Logo Questions Linux Laravel Mysql Ubuntu Git Menu
 

PHP get path to every file in folder/subfolder into array? [duplicate]

Possible Duplicate:
PHP SPL RecursiveDirectoryIterator RecursiveIteratorIterator retrieving the full tree

I am not sure where to start. But I have to get the paths to all files in a folder and all the content of the subfolder in paths too. For example if I had 1 folder that had five folders and each folder had 10 mp3s in it etc... That means my array would have to find 50 paths to these files.

Later lets say I added one more folder and it had 3 folders in it and each folder had 10 images.

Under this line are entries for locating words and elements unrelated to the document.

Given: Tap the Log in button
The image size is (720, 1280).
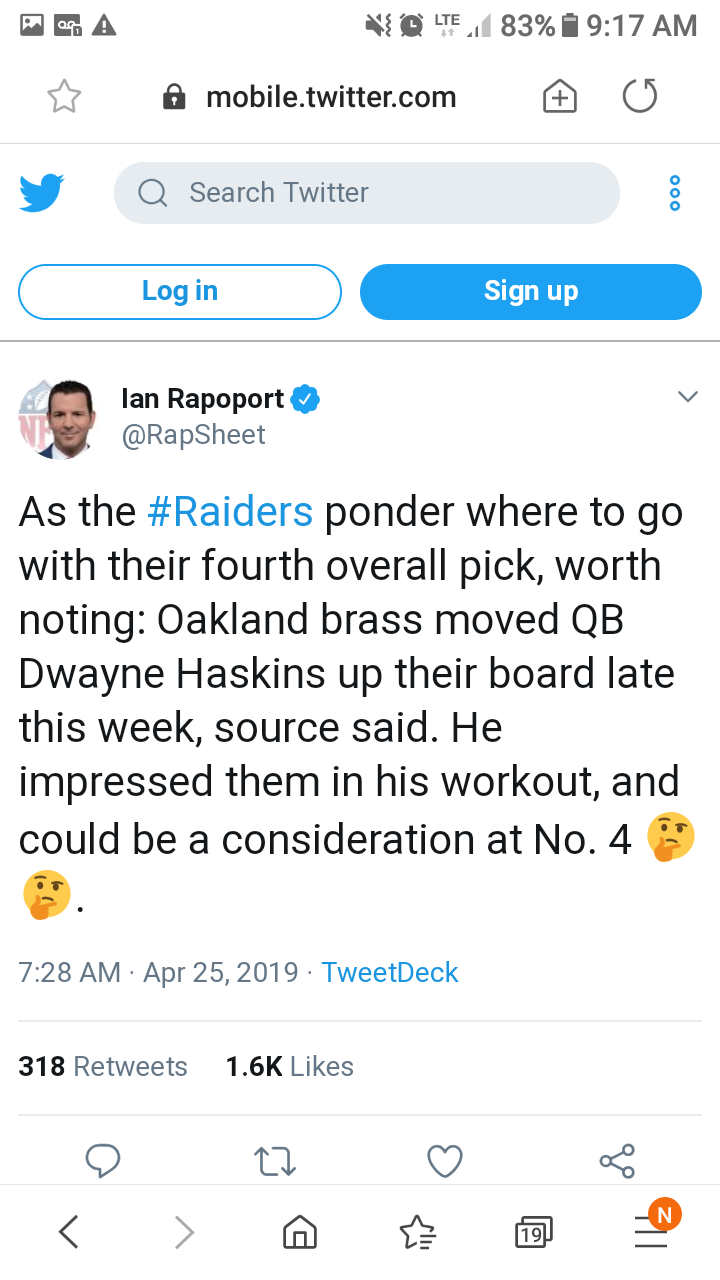Looking at the screenshot, I should click(180, 291).
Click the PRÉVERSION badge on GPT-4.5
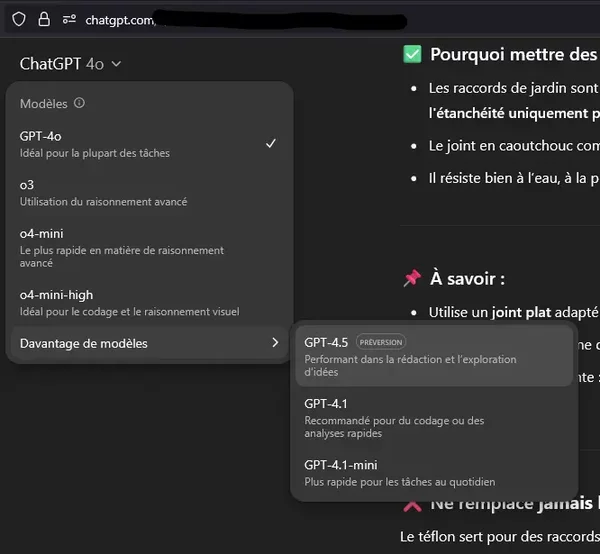Image resolution: width=600 pixels, height=554 pixels. [x=381, y=342]
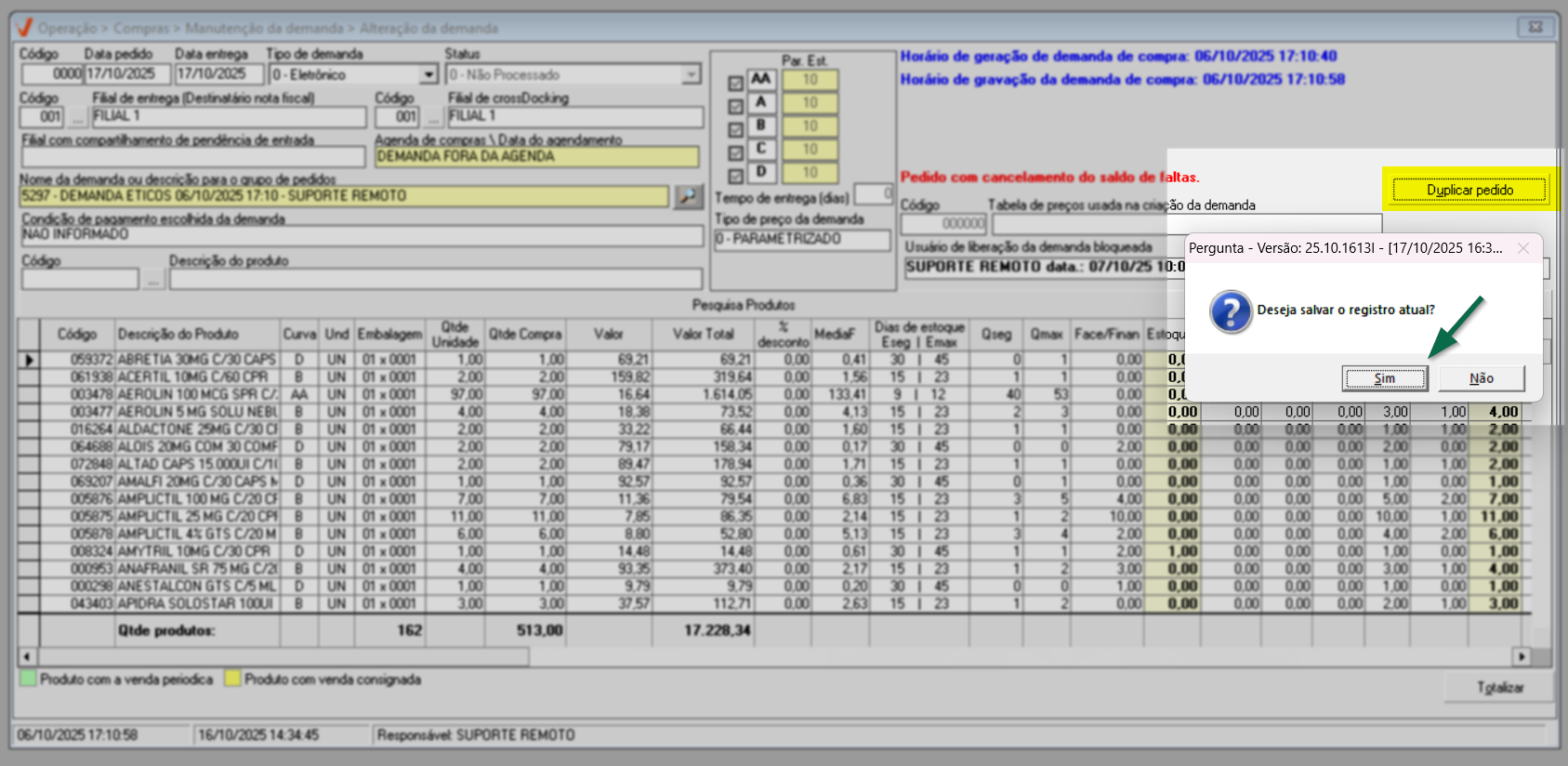Viewport: 1568px width, 766px height.
Task: Click the row pointer arrow for ABRETIA row
Action: tap(30, 360)

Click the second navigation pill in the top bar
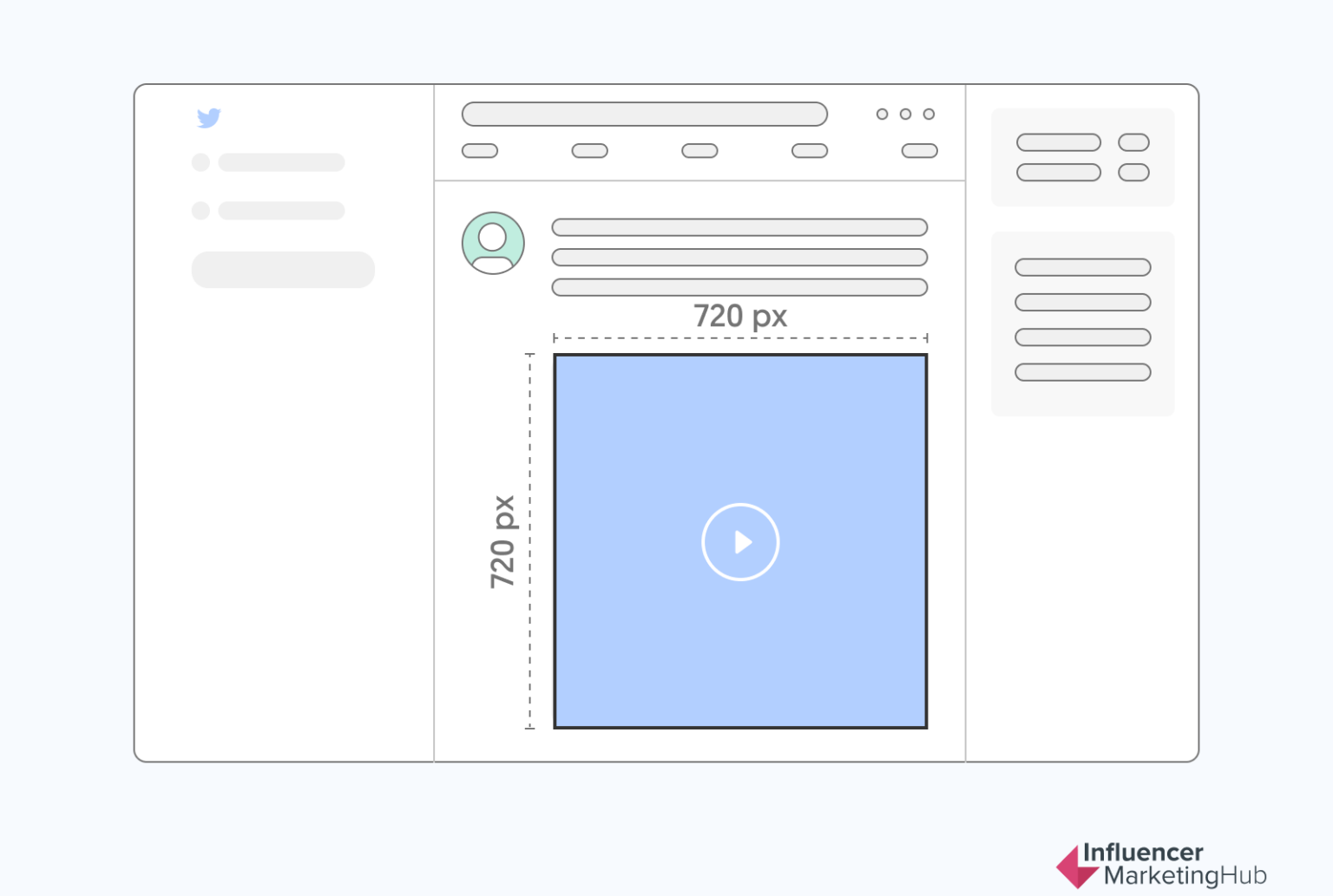pyautogui.click(x=588, y=150)
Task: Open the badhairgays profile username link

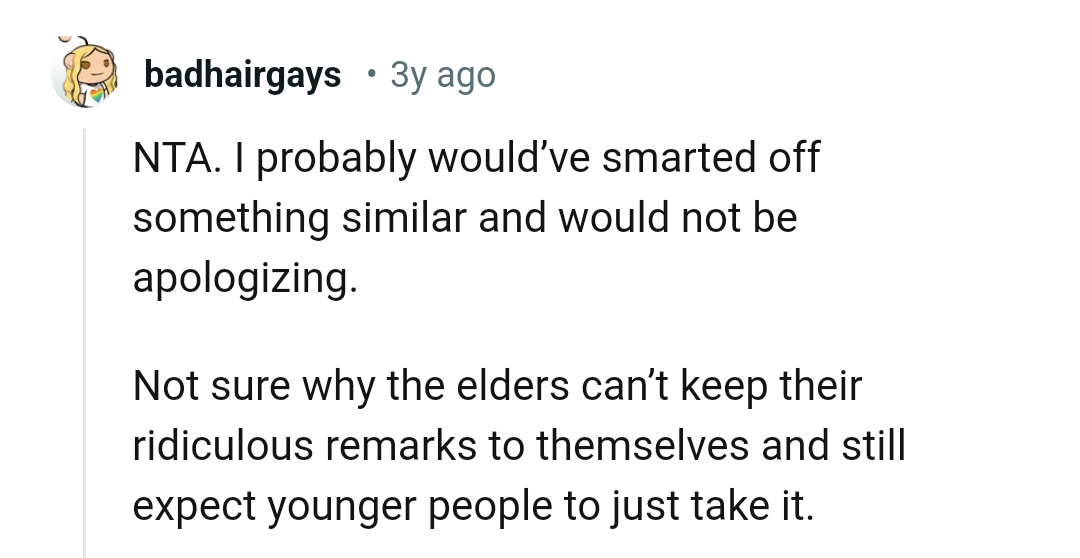Action: point(242,74)
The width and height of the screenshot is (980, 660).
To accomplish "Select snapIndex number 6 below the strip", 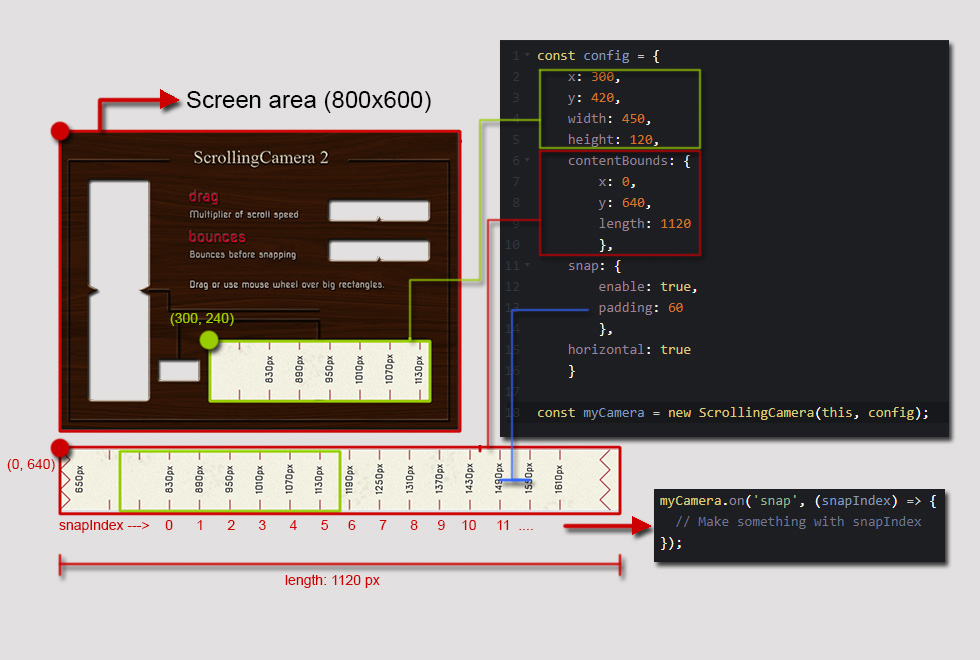I will click(352, 526).
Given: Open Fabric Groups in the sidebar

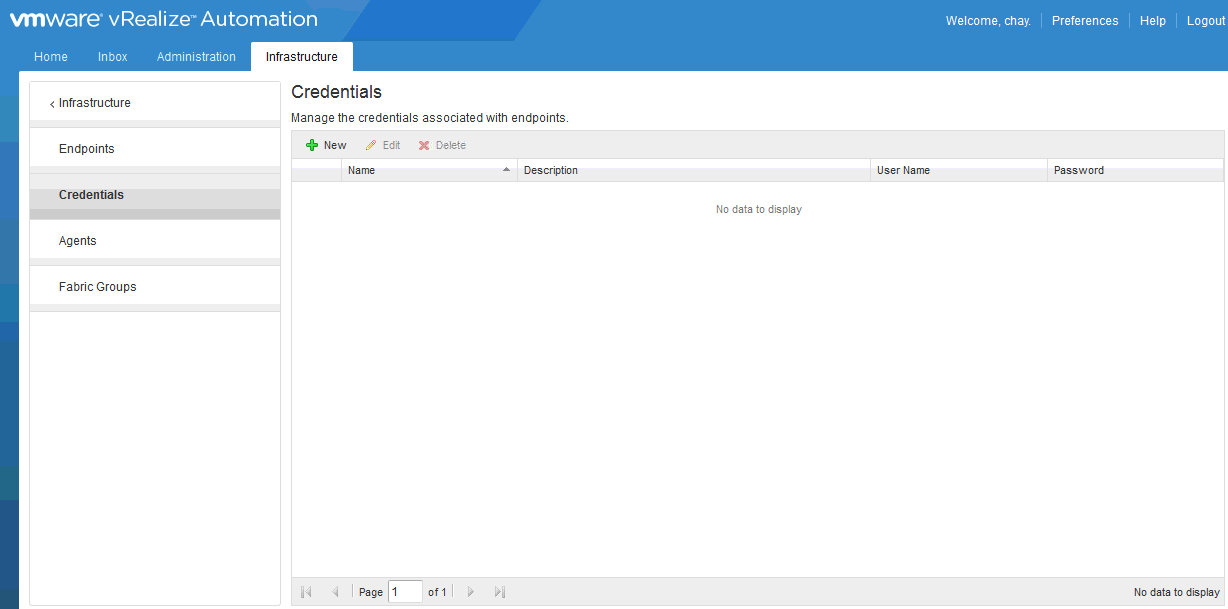Looking at the screenshot, I should click(98, 287).
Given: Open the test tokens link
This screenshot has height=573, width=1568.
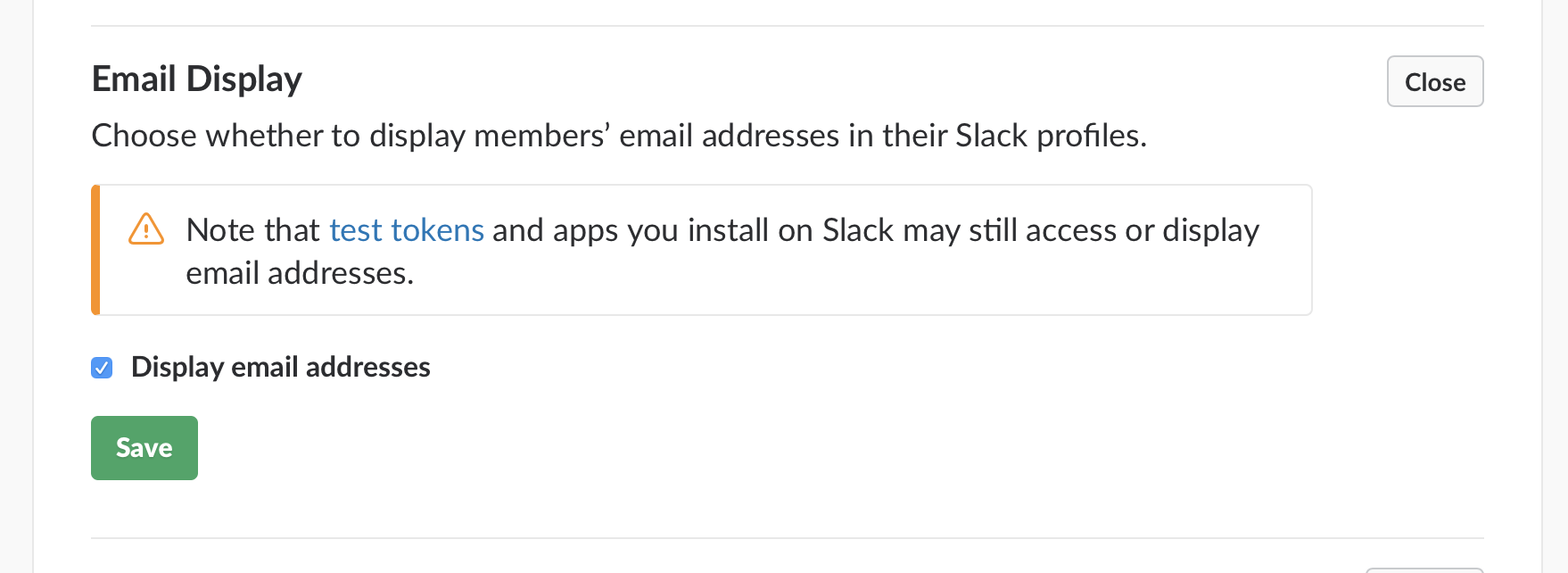Looking at the screenshot, I should [x=407, y=230].
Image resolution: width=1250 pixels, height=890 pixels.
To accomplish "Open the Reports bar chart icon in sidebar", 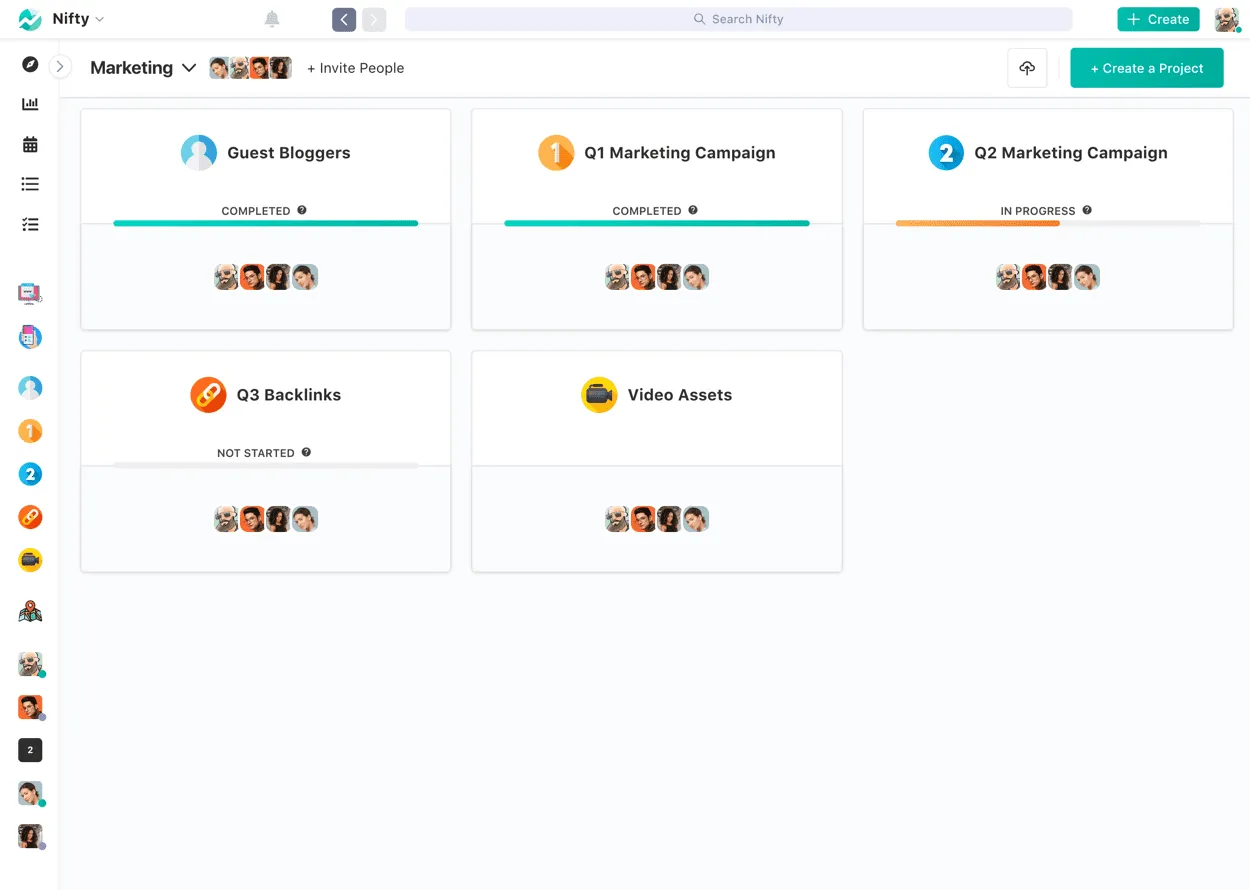I will [x=29, y=103].
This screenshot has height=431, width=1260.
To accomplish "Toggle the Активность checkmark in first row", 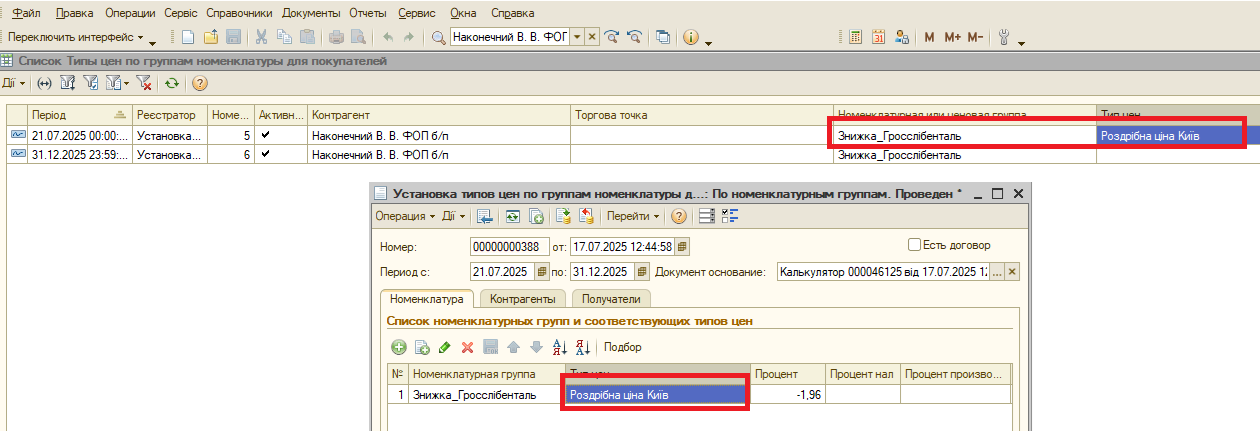I will [265, 135].
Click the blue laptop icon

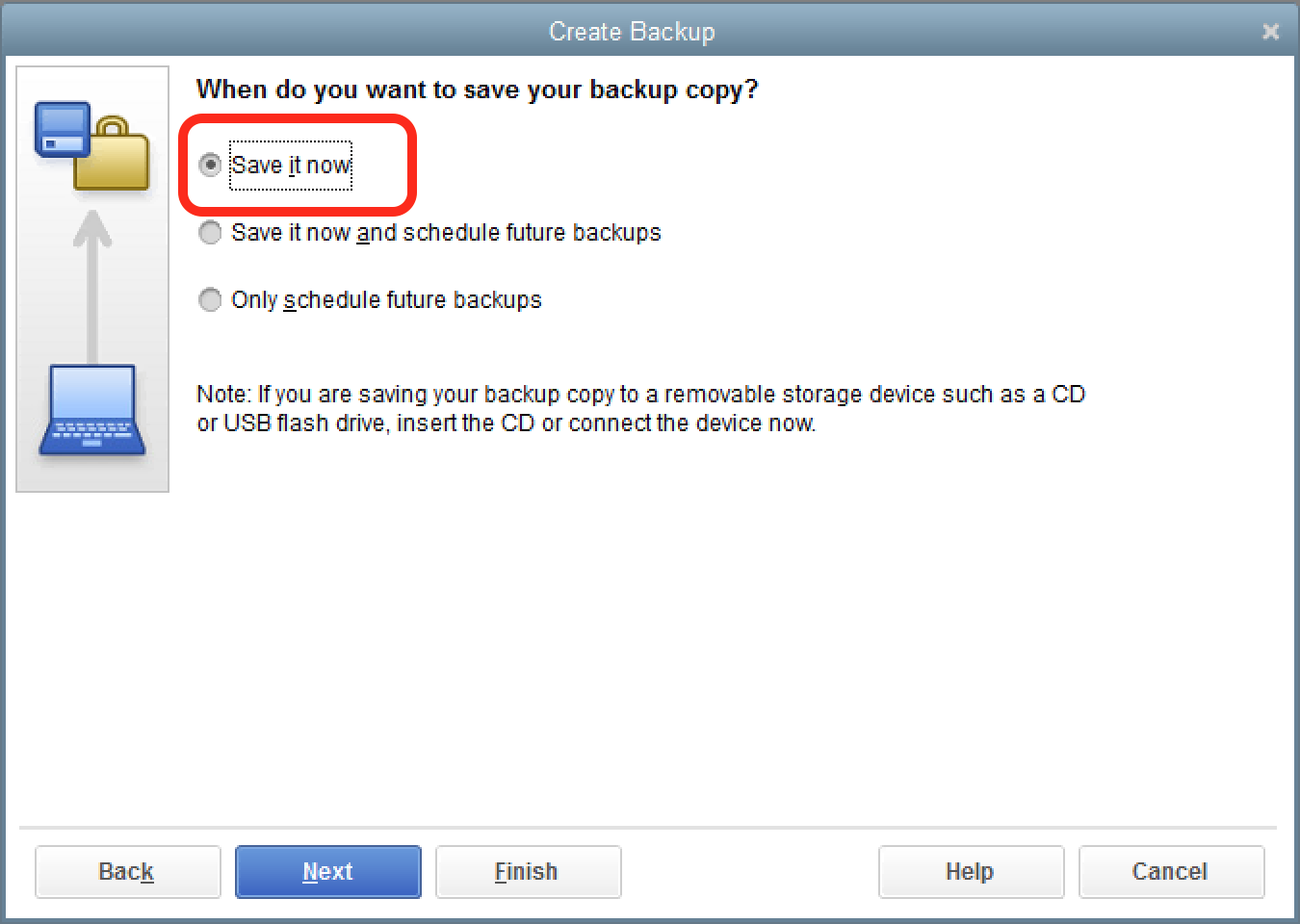point(92,410)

My code would now need to find 80 paths and store them in an array.

Does my question make sense?

UPDATE:

My desired out put would be to have all these paths stored in one array.

But I would "LOVE" the code to be dynamic, meaning if I later add 10 more folder and each having 17 subfolder and each folder having a multitude of different content. I would like the array to hold the file paths of all the files. I hppe this makes sense.

like image 316
Papa De Beau Avatar asked Sep 02 '12 06:09

Papa De Beau


3 Answers

What you are looking for is also called recursive directory traversing. Which means, you're going through all directories and list subdirectories and files in there. If there is a subdirectory it is traversed as well and so on and so forth - so it is recursive.

As you can imagine this is somewhat a common thing you need when you write a software and PHP supports you with that. It offers one RecursiveDirectoryIterator so that directories can be recursively iterated and the standard RecursiveIteratorIterator to do the traversal. You can then easily access all files and directories with a simple iteration, for example via foreach:

$rootpath = '.';
$fileinfos = new RecursiveIteratorIterator(
    new RecursiveDirectoryIterator($rootpath)
);
foreach($fileinfos as $pathname => $fileinfo) {
    if (!$fileinfo->isFile()) continue;
    var_dump($pathname);
}

This example first of all specifies the directory you want to traverse. I've been taking the current one:

$rootpath = '.';

The next line of code is a little bit long, it does instantiate the directory iterator and then the iterator-iterator so that the tree-like structure can be traversed in a single/flat loop:

$fileinfos = new RecursiveIteratorIterator(
    new RecursiveDirectoryIterator($rootpath)
);

These $fileinfos are then iterated with a simple foreach:

foreach($fileinfos as $pathname => $fileinfo) {

Inside of it, there is a test to skip all directories from being output. This is done by using the SplFileInfo object that is iterated over. It is provided by the recursive directory iterator and contains a lot of helpful properties and methods when working with files. You can as well for example return the file extension, the basename information about size and time and so on and so forth.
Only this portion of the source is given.